Une telle perspective aurait pu entraîner des conséquences très graves pour UBS (illiquidité ou même insolvabilité) et par conséquent pour l’économie suisse en général. Saisi par la FINMA, le Conseil fédéral examine trois solutions concevables :
– une décision du Conseil fédéral ordonnant la transmission des dossiers aux autorités américaines, sur la base du droit d’exception (« lorsque la sauvegarde des intérêts du pays l’exige », art. 184 al. 3 de la Constitution) ;
– une décision d’UBS de transmettre ces dossiers, en violation du secret bancaire, en invoquant « l’état de nécessité » ;
– une décision de la FINMA, basée sur les art. 25 et 26 de la loi sur les banques (mesures pour prévenir l’insolvabilité d’une banque).
Le Conseil fédéral écarte la première solution ; UBS écarte la seconde. Le Conseil fédéral engage la FINMA à prendre les mesures utiles.
Le 18 février 2009 (décision non publiée), la FINMA décide d’ordonner à UBS de lui remettre les dossiers de 285 clients, qu’elle transmet immédiatement aux autorités américaines.
Le 5 mars 2009, le TAF se prononce sur les recours de deux clients américains contre la décision prise à leur égard par l’Administration fiscale fédérale. Le TAF estime que le traité de double-imposition Suisse USA permet la transmission des dossiers aux autorités américaines.
D’une part, il s’agissait non pas de simple « évasion fiscale », mais bien de « tax fraud and the like ». (Cette question est aujourd’hui dépassée, pour les relations avec de nombreux pays).

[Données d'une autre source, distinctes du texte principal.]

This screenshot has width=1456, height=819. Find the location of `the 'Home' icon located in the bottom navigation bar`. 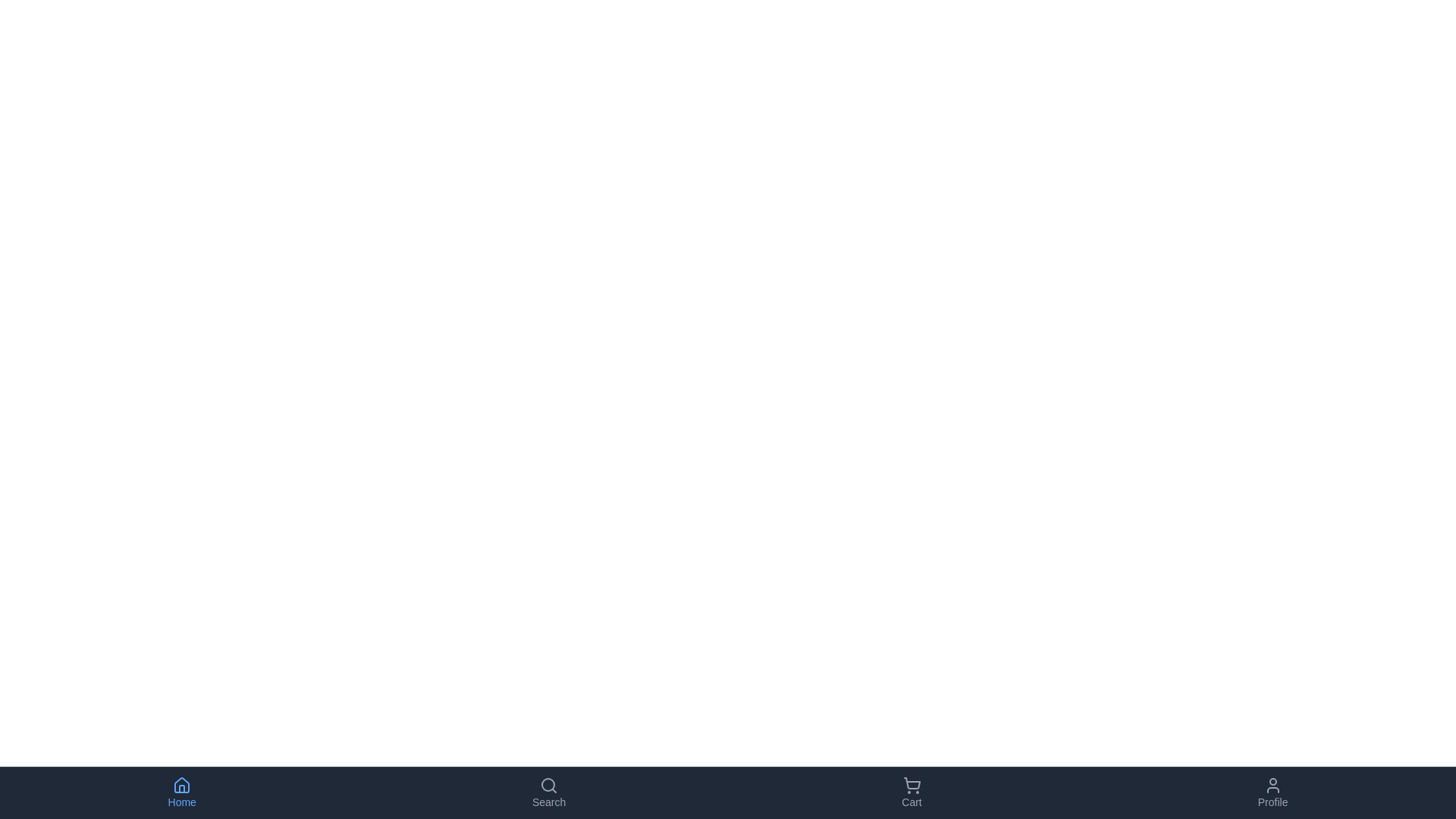

the 'Home' icon located in the bottom navigation bar is located at coordinates (182, 785).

D’autre part, le fait que la requête américaine ne mentionnait pas le nom des clients n’est pas un obstacle à la transmission des dossiers. (C’est, pour l’avenir, la question la plus importante et la plus délicate : ceci n’est-il valable que pour les relations avec les Etats-Unis, ou peut-être aussi pour les relations avec d’autres pays ?).
Cet arrêt du TAF n’avait pas de conséquence directe, puisque les dossiers étaient déjà transmis depuis trois semaines aux Etats-Unis. Le « dispositif » de l’arrêt se borne donc à condamner les recourants aux frais.

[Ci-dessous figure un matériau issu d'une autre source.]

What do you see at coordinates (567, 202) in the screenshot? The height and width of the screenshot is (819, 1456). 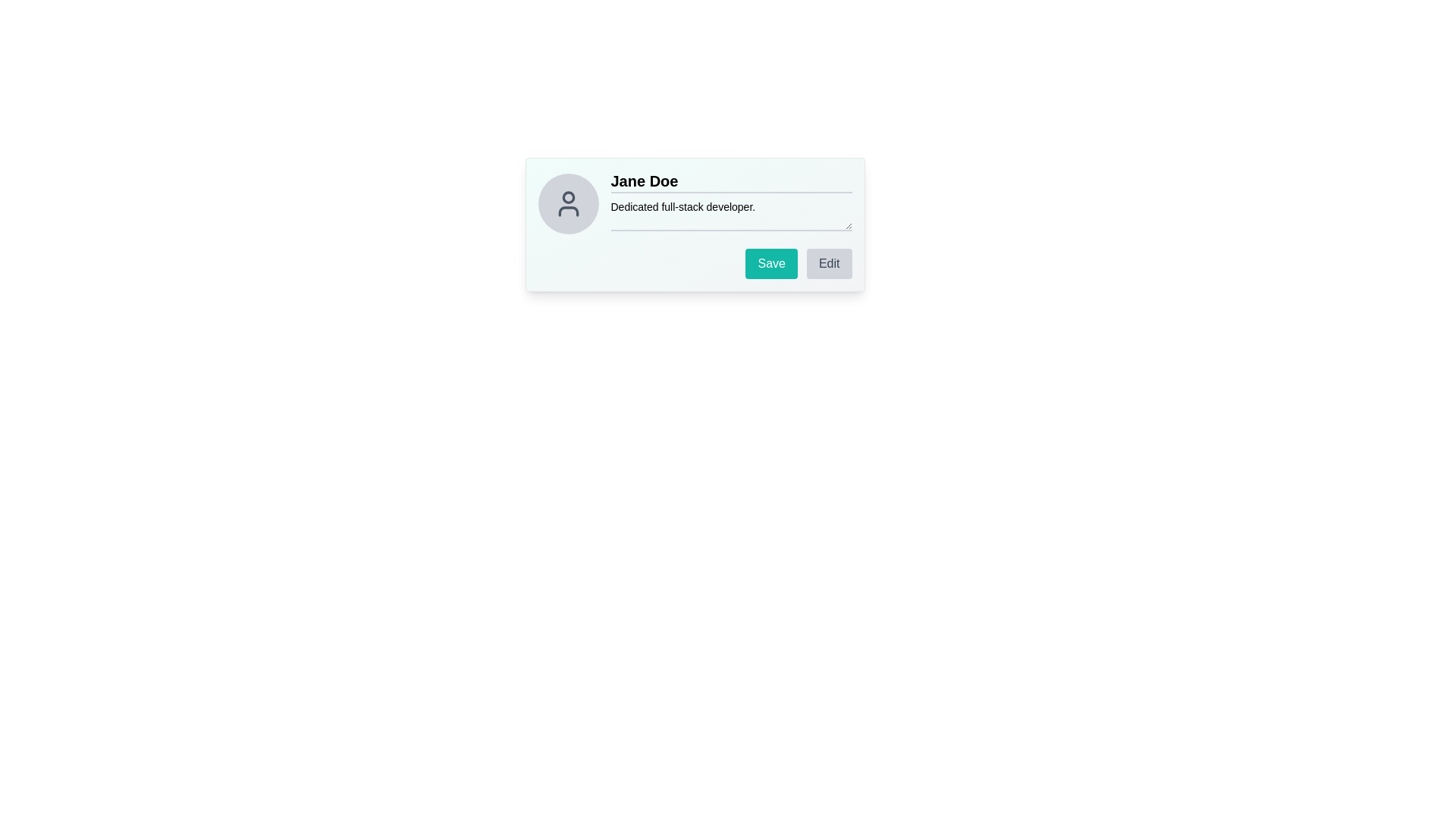 I see `and drop the profile picture icon placeholder located at the top-left of the user details section, next` at bounding box center [567, 202].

Tous les autres recours furent ultérieurement retirés.
Deux clients américains décidèrent de recourir contre la décision de la FINMA du 18 février 2009 auprès du TAF. Dans son arrêt du 5 janvier 2010, celui-ci considère qu’à part les autorités compétentes en matière d’entraide internationale (administrative ou pénale), seul le Conseil fédéral aurait pu décider de transmettre ces dossiers aux USA, sur base du droit d’exception.
Les art. 25 et 26 de la Loi sur les banques permettent à la FINMA de prendre de très nombreuses mesures, l’énumération de la loi n’étant pas exhaustive. Mais ces mesures ne comprennent pas le droit de transmettre à l’étranger des dossiers de clients ; telle n’était en effet certainement pas l’intention du législateur et personne, avant la décision du 18 février, n’aurait pu l’imaginer.

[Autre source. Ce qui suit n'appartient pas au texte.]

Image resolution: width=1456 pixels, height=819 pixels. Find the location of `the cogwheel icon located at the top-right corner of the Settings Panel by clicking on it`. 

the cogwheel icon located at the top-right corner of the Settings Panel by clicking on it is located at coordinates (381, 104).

On peut comprendre les motifs qui ont amené la FINMA à prendre sa décision. Juridiquement, les considérations du TAF, longuement motivées, sont assez convaincantes.
La FINMA va probablement recourir au Tribunal fédéral contre l’arrêt du TAF. Le Conseil fédéral l’encourage d’ailleurs dans cette voie (même si la recevabilité d’un tel recours est incertaine).
Les conséquences de l’arrêt du TAF, s’il était confirmé par le Tribunal fédéral, sont incertaines :
– Les clients américains pourraient-ils demander des dommages-intérêts à la FINMA ou à la Confédération ? Cela semble peu probable. D’une part, les clients américains sont responsables au premier chef de leur fraude fiscale ; d’autre part, même sans la décision de la FINMA, les informations auraient été transmises plus tard, conformément à l’arrêt du TAF du 5 mars 2009.
– Les personnes responsables de la décision de la FINMA du 18 février 2009 pourraient-elles être poursuivies pénalement, pour violation du secret bancaire ou du secret de fonction ?
– La loi sur les banques devrait-elle être modifiée, pour étendre les compétences de la FINMA, comme cette dernière le suggère ?
La décision incidente du TAF du 30 avril 2009 (B-1092/2009) portant sur la qualité pour recourir des clients américains est également accessible sur le site du TAF.